This year, I started composting, filtering water instead of buying plastic bottles, and recycling more than I throw away. I also eat local and organic as much as possible and joined a CSA for local veggies. But if replacing every evil, energy-sucking light bulb in the house wasn’t so painstaking, then why is it still so damn hard to pedal my bike four miles to the grocery store?
In case you haven’t figured it out by now, it doesn’t take much—if any—convincing to get my butt on a bike seat. I’ll ride sixty miles one afternoon, yet still reach for the car keys when we’re out of bread. To make matters worse, I actually own a cross bike that would transform into the perfect commuter. I’ve even purchased the fenders!
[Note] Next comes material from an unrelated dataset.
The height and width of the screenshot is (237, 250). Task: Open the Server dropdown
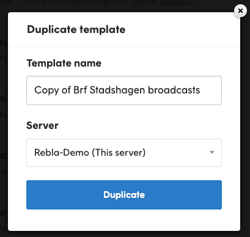point(124,153)
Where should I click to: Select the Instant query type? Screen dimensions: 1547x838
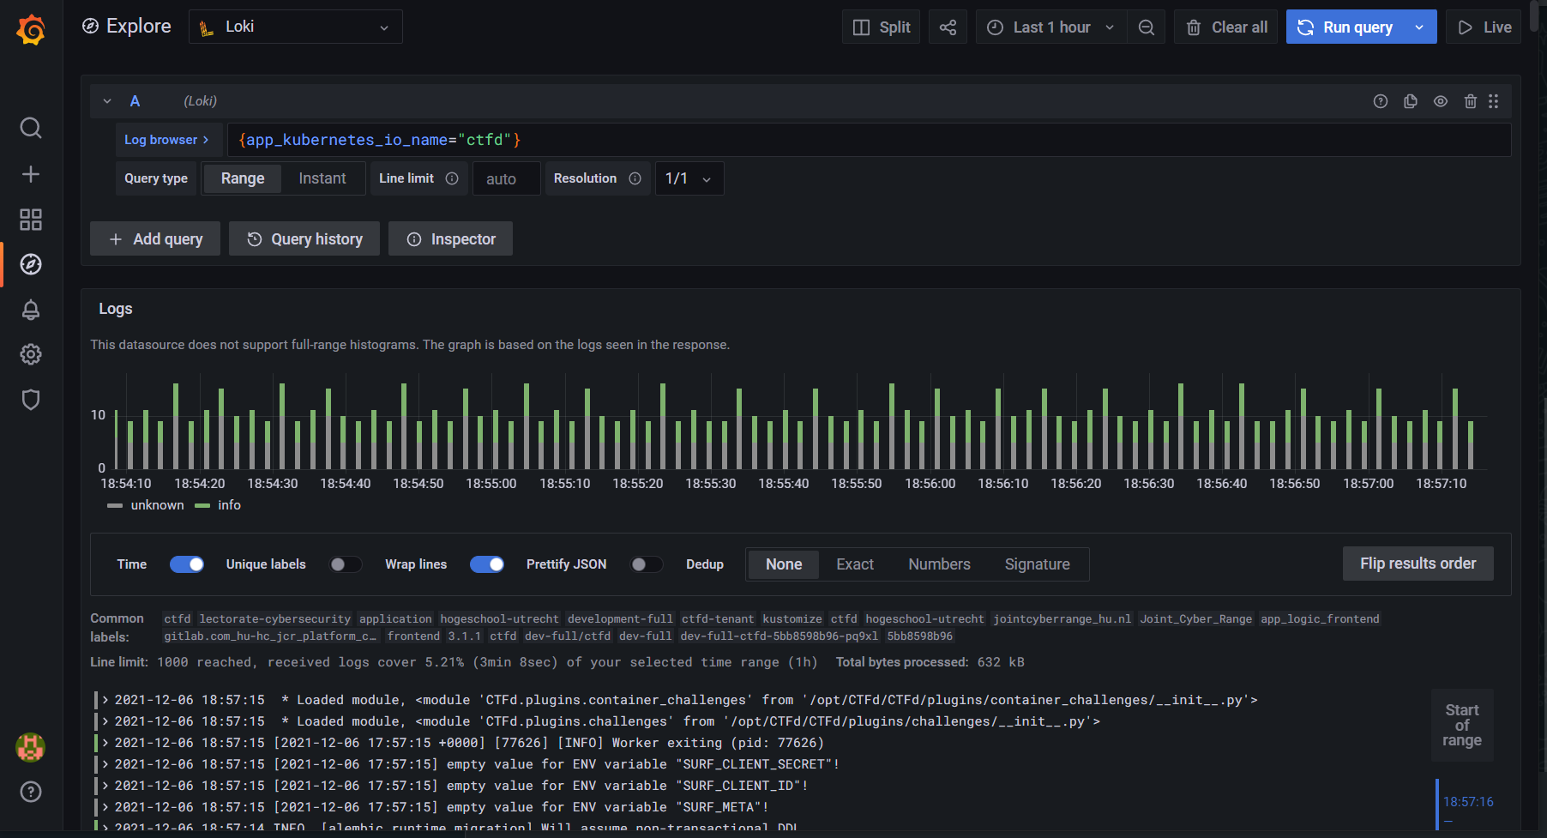click(x=322, y=178)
Yet I still sit in my car at the one stop light in town, suffering from a strange form of middle class ecoguilt. Aside from our own two legs, a bike is the purest form of transportation there is. Unfortunately, I tend to view my bikes as racing machines and aerobic base-boosters instead of a fossil fuel buster. The last time I used a bike solely for transportation was to pedal myself to elementary school.
Unlike the purple Huffy I used to ride, my cross bike is decked out with nice components, and I don’t think I could ever cope with having a bike stolen. Where will I lock it up and how will I haul all that additional cargo? These questions always keep me on four wheels. Maybe it’s time, like with all of the other changes I’ve made, to start small. Like replacing a single lightbulb, commuting can begin with riding to the post office for stamps or to a local coffeehouse. The rest will come in time.
If you’re mainly a recreational rider or racer, do you also use your bike for commuting?